Creo que eso de las paguitas merece una seria consideración: a menudo, resulta económicamente más eficiente y socialmente más beneficioso proporcionar ayudas y subsidios a colectivos vulnerables, que asumir el coste de las consecuencias de la exclusión y la delincuencia que podrían derivarse de su desamparo.
Es un hecho innegable que las personas, independientemente de su situación, necesitan comer, vestirse y tener un techo. Cuando estas necesidades básicas no están cubiertas por medios lícitos, la desesperación puede llevar a actos que la sociedad condena y por los que todos terminamos pagando.
Pensemos por un momento en los costes asociados a la delincuencia. No me refiero únicamente a los robos o hurtos.
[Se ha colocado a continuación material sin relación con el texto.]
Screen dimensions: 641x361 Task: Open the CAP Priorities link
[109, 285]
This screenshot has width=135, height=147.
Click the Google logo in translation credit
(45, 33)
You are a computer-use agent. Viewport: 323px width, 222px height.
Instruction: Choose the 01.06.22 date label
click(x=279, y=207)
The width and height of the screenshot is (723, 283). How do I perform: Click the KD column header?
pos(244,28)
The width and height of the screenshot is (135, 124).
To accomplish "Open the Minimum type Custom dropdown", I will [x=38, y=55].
Hay que sumar:
Costes policiales: Más presencia en las calles, investigaciones, detenciones.
Costes judiciales: Abogados de oficio, procesos judiciales, tribunales saturados.
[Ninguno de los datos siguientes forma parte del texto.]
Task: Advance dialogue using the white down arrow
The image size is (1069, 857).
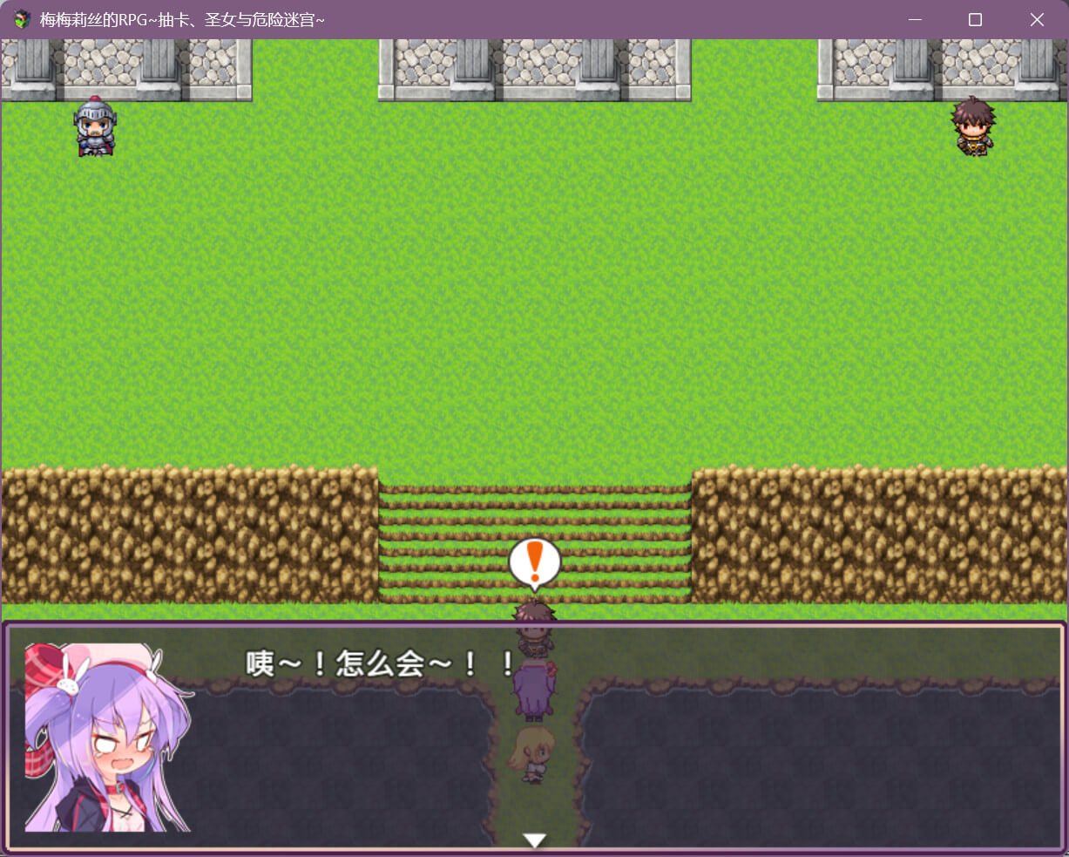Action: [534, 840]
Costes penitenciarios: Construcción y mantenimiento de cárceles, personal, alimentación y seguridad de los internos.
Costes sanitarios: Atención a víctimas de delitos, tratamiento de adicciones vinculadas a la marginalidad.
Costes sociales y psicológicos: El miedo en las calles, la pérdida de confianza, el impacto en la salud mental de las víctimas.
Costes económicos indirectos: La disminución de la inversión en zonas inseguras, la caída del turismo, la pérdida de productividad.
Todos estos son gastos que salen directamente de nuestros impuestos y que impactan negativamente en la calidad de vida de toda la ciudadanía. Son "pagas" que ya estamos asumiendo, pero de una forma mucho más ineficiente y dañina.
Por otro lado, las "paguitas" o subsidios, si bien tienen un coste inicial, pueden actuar como una medida preventiva mucho más eficaz. No solo hablamos de evitar el delito, sino de permitir que estas personas tengan una base mínima para intentar reinsertarse, buscar empleo, formarse o cuidar de sus familias. Un subsidio de desempleo, una renta mínima o una ayuda para alimentación pueden ser el salvavidas que evite que una persona caiga en la marginalidad más absoluta.
No se trata de promover la inactividad, sino de entender que una sociedad segura y próspera se construye sobre cimientos de equidad y oportunidades. Invertir en el bienestar básico de los colectivos más desfavorecidos no es un gasto, sino una inversión en nuestra propia seguridad, en nuestra paz social y en la cohesión de nuestra comunidad.
¿Estamos dispuestos a seguir pagando el precio de la exclusión social de una manera reactiva y costosa, o preferimos invertir proactivamente en soluciones que, a la larga, nos benefician a todos?